Emerging evidence indicates that impaired mitochondrial fatty acid [beta]-oxidation plays a key role in liver steatosis. We have recently demonstrated that increased angiotensin (ANG) II causes progressive hepatic steatosis associated with oxidative stress; however, the underlying mechanisms remain unclear. We hypothesized that ANG II causes hepatic mitochondrial oxidative damage and impairs mitochondrial [beta]-oxidation, thereby leading to hepatic steatosis. We used the Ren2 rat with elevated endogenous ANG II levels to evaluate mitochondrial ultrastructural changes, gene expression levels, and [beta]-oxidation.
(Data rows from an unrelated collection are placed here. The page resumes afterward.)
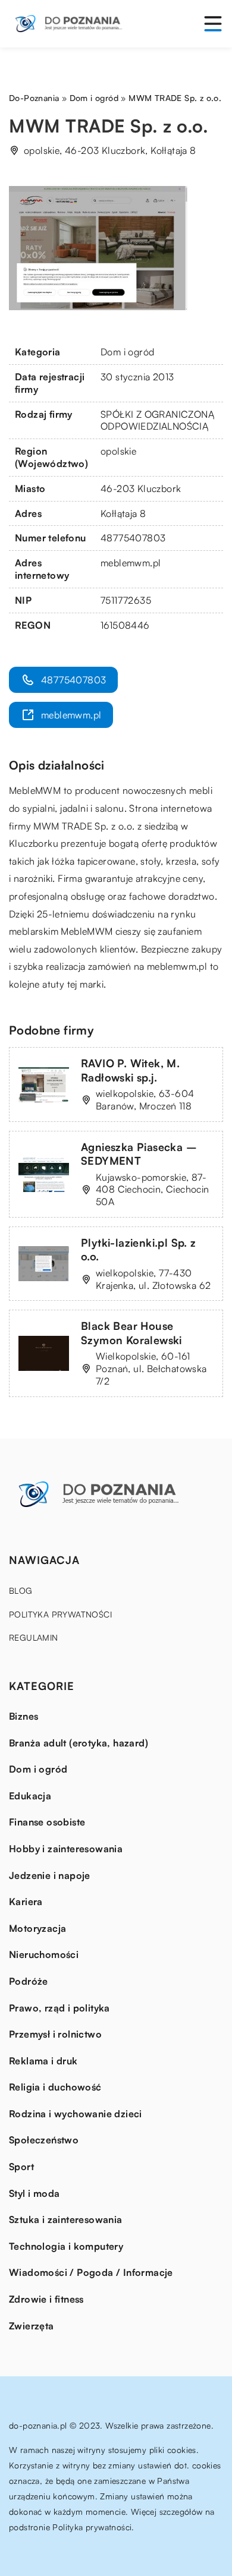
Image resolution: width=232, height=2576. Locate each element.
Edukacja (30, 1796)
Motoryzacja (37, 1928)
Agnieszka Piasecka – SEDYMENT (139, 1153)
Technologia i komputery (66, 2246)
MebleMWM (35, 790)
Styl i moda (34, 2193)
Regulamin (33, 1637)
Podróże (28, 1981)
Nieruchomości (44, 1954)
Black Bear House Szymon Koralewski (131, 1332)
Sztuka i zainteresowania (66, 2219)
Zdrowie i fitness (46, 2299)
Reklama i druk (43, 2061)
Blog (21, 1590)
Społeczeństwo (44, 2140)
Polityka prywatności (60, 1614)
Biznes (23, 1716)
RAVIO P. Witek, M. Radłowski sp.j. (130, 1070)
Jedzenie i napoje (49, 1875)
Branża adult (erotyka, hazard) (78, 1743)
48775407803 (133, 538)
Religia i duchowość (55, 2087)
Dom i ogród (127, 352)
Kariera (26, 1901)
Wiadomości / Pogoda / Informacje (91, 2272)
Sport (21, 2167)
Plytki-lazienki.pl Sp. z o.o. (138, 1249)
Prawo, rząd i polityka (59, 2008)
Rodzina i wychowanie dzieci (75, 2114)
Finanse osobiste (47, 1822)
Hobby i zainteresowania (66, 1849)
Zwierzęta (31, 2326)
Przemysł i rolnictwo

Compared with Sprague-Dawley littermates, Ren2 livers exhibited mitochondrial damage and reduced [beta]-oxidation, as evidenced by ultrastructural abnormalities, decrease of mitochondrial content, percentage of palmitate oxidation to CO2, enzymatic activities ([beta]-HAD and citrate synthase), and the expression levels of cytochrome c, cytochrome c oxidase subunit 1, and mitochondrial transcription factor A. These abnormalities were improved with either ANG II receptor blocker valsartan or superoxide dismutase/catalase mimetic tempol treatment. Both valsartan and tempol substantially attenuated mitochondrial lipid peroxidation in Ren2 livers. Interestingly, there was no difference in the expression of key enzymes (ACC1 and FAS) for fatty acid syntheses and their transcription factors (SREBP-1c and ChREBP) between Sprague-Dawley, untreated Ren2, and valsartan- or tempol-treated Ren2 rats. These results document that ANG II induces mitochondrial oxidative damage and impairs mitochondrial β-oxidation, contributing to liver steatosis.